:: Supplied passage

Showing posts with label DIY wedding. Show all posts
Showing posts with label DIY wedding. Show all posts

Saturday, August 21, 2010

happy endings

We are foregoing a wedding cake and its $5/per slice price tag and spending that $$ on an ice cream truck. That was actually the first thing I booked when we set a date -- before the JP, before the caterer. Dave and his flamingo-pink ice cream truck will park in the driveway for an hour or two, our version of a free bar.


Then last week Michael said he wanted a cake after all. Our magical and nomadic friend Laura, whom I see rarely but always right when I need an infusion of enthusiasm, happened to be passing through on her way from Florida to Venus, and offered to not only procure a last-minute cake but also stage-manage our festivities. She is wicked bossy, in the best possible way, a Taurus with bullseye focus, and a fantastic dancer, which has nothing to do with her organizational skills but is something you ought to know.


We ordered a vintage cake topper from Etsy.com. The homeliest couple to ever grace a pastry, they look like Frida Kahlo and Diego Rivera in 50s wedding garb. 



Psych! Don't want to spoil the surprise...

Thursday, August 19, 2010

something borrowed

Our wedding seating will be courtesy of St. Emery's, the Catholic Church around the corner from our house. Once a thriving congregation comprised of the neighborhood's Hungarian immigrants, home to a parochial school and convent, St. Emery's now rents its classrooms to the Fairfield Board of Ed for the town's alternative high school and to AA meetings. Its income is also augmented by "Bingo! Every Thursday night! Air Conditioned! $$!" I've never attended, but it seems to draw a larger crowd than Mass, which gave me the notion that where there's a social hall there's seating, and I tracked down Father Louie.

::::
:: Stored data

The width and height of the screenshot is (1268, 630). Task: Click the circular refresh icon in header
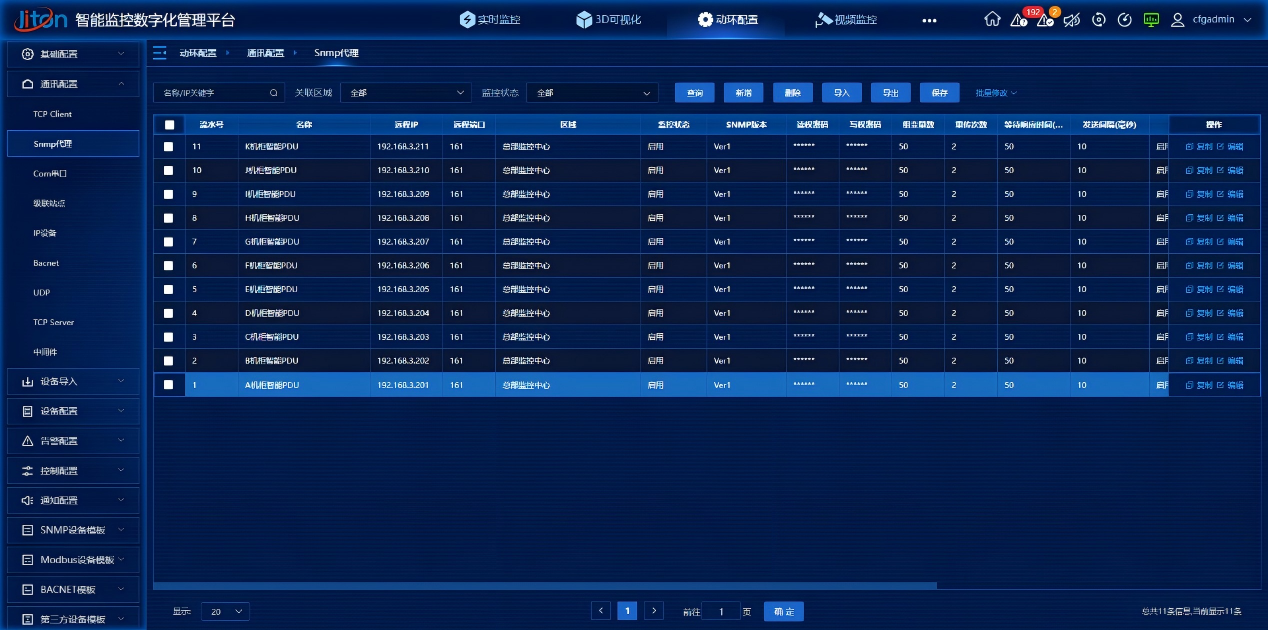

::::

Task item A:
Reproduce the stretch of the DIY wedding blog posts from "Then last week" through "50s wedding garb.".
Task item B:
Keep writing the DIY wedding blog posts, picking up after their final sentence.
The data has nothing to do with the DIY wedding blog posts.

Task output A:
Then last week Michael said he wanted a cake after all. Our magical and nomadic friend Laura, whom I see rarely but always right when I need an infusion of enthusiasm, happened to be passing through on her way from Florida to Venus, and offered to not only procure a last-minute cake but also stage-manage our festivities. She is wicked bossy, in the best possible way, a Taurus with bullseye focus, and a fantastic dancer, which has nothing to do with her organizational skills but is something you ought to know.


We ordered a vintage cake topper from Etsy.com. The homeliest couple to ever grace a pastry, they look like Frida Kahlo and Diego Rivera in 50s wedding garb.

Task output B:
Whereas a rental company would charge a minimum $154+tax for 8 banquet-length tables and 60 wimpy Samsonite plastic chairs, he's letting us borrow the equivalent (and the chairs are those hardy, if homely,  metal ones) for a donation of our discretion (I offered $50), and we can pick them up Friday and keep them if need be til the following week's game night. Having to transport them is certainly worth the $100 savings. My groom has a pick-up truck, as does his brother, but I bet I could get a couple of the juvie students who throw Yoo-hoo bottles on our front lawn on their way to school to help lug them up the street in exchange for a pack of smokes.

Monday, August 09, 2010

Vows-n-Vittles

I'm fairly lousy at this blog business, or anything that requires taking notes on life while in the midst of living it. I haven't consistently kept a journal for years, ever since an ex (who was in the midst of becoming an ex, which neither of us were handling very nobly) read through and wrote commentaries in the margins. 

I don't have a baby book for my kid; I have a huge plastic storage bin in the basement into which I've thrown particularly cute outfits, her hospital discharge papers, a corsage from her father for my baby shower and the scabby remnant of her umbilical cord. It's terrible -- I know she started walking and talking in the past 2-1/2 years, and that I've been there, live and in person, for all her "firsts" (smile, word, firefly, french fry, tantrum, toilet foray) thus far, but I couldn't say on what date particular things transpired. 

But we're getting hitched in a few weeks and it's pretty all-consuming a process, no matter how casual a manner in which we're doing the hitching, so I figured I'd try to write about the planning while we're planning.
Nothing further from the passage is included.